As Cruz and Lee are learning, it turns out they were kidding.
A little over a week ago, with the October 1 implementation of Obamacare looming, the House voted not to fund the massive and massively unprepared program. This House bill has been scorned by the GOP establishment and its sympathetic scribes. Echoing Beltway oracle Charles Krauthammer, they tut-tut that Republicans only control “one half of one third of the government”; therefore, the refrain goes, they cannot reasonably expect to impose their policy preferences on an electorate that has placed the White House and Senate under Democratic control.
Yet the Constitution that Republicans claim to venerate does not assign power in proportion to the quantum of governmental departments or congressional seats won in elections. All or part of each enumerated power is assigned to specified components of government by subject matter. And significantly, at least if we are truly honoring the Constitution as originally designed, the Framers did not assign authority arbitrarily. Rather, supremacy over a given power was assigned to the component of government best suited to control its exercise in a free republic.
To take a few examples, decisions about military tactics are reserved to the president — regardless of whether Congress is overwhelmingly in the hands of the opposing party. Consent to the president’s appointment of high public officials is reserved to the Senate alone — it makes no difference whether the House or the presidency is controlled by the opposing party. Legal decisions are the province of the judiciary, and can be dictated by five Democratic justices — even if the rest of the Supreme Court and the rest of the government are solidly Republican.
And spending is the prerogative of the House.
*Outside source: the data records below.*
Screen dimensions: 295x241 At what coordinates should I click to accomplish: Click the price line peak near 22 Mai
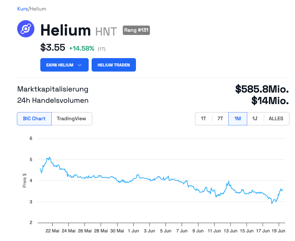(49, 158)
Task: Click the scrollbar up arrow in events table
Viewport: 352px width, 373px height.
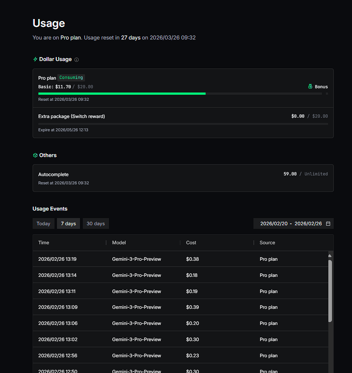Action: tap(330, 256)

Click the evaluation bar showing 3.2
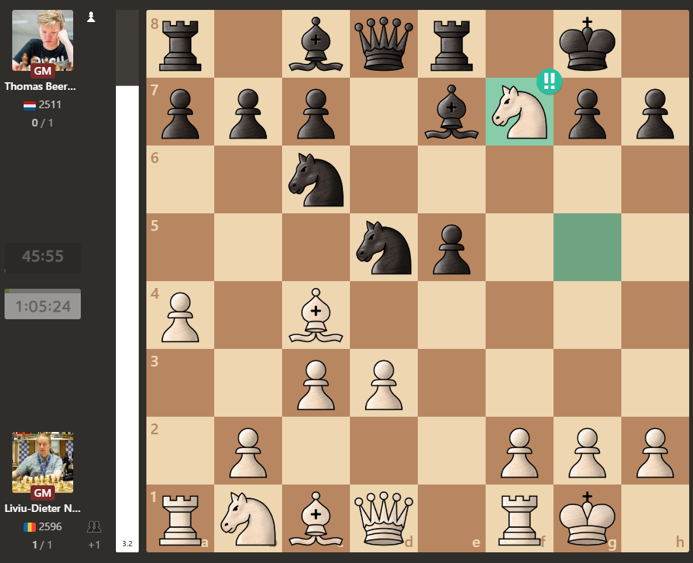point(127,305)
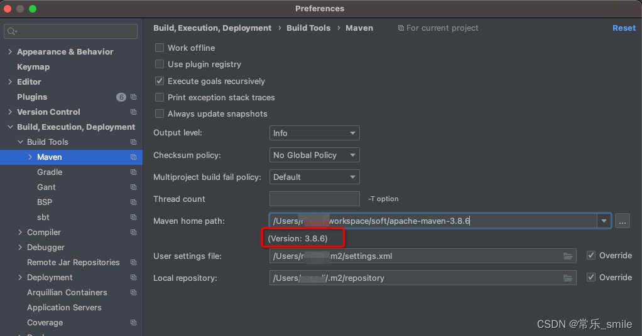Click the project-level icon beside Gradle
The width and height of the screenshot is (642, 336).
[133, 172]
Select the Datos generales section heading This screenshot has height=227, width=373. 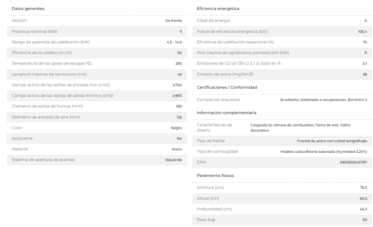pos(28,9)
Not the Congress, the House.
The Constitution expressly provides (in Article I, Section 7): “All bills for raising Revenue shall originate in the House of Representatives.” This Origination Clause applies to all spending legislation. As the clause elaborates, when the subject at issue involves spending public money, the Senate “may propose or concur with Amendments as on other Bills”; but it may not instigate spending. The Senate can tinker within the spending limits set by the House, but it must live within those limits. The continuing resolution to fund the government, which is the legislation at issue in the current controversy, is no exception. The Senate is not permitted to originate spending, as Majority Leader Harry Reid did on Friday, with the indulgence of Senate Republicans — who voted against his appropriation of Obamacare funds but did not challenge the validity of it.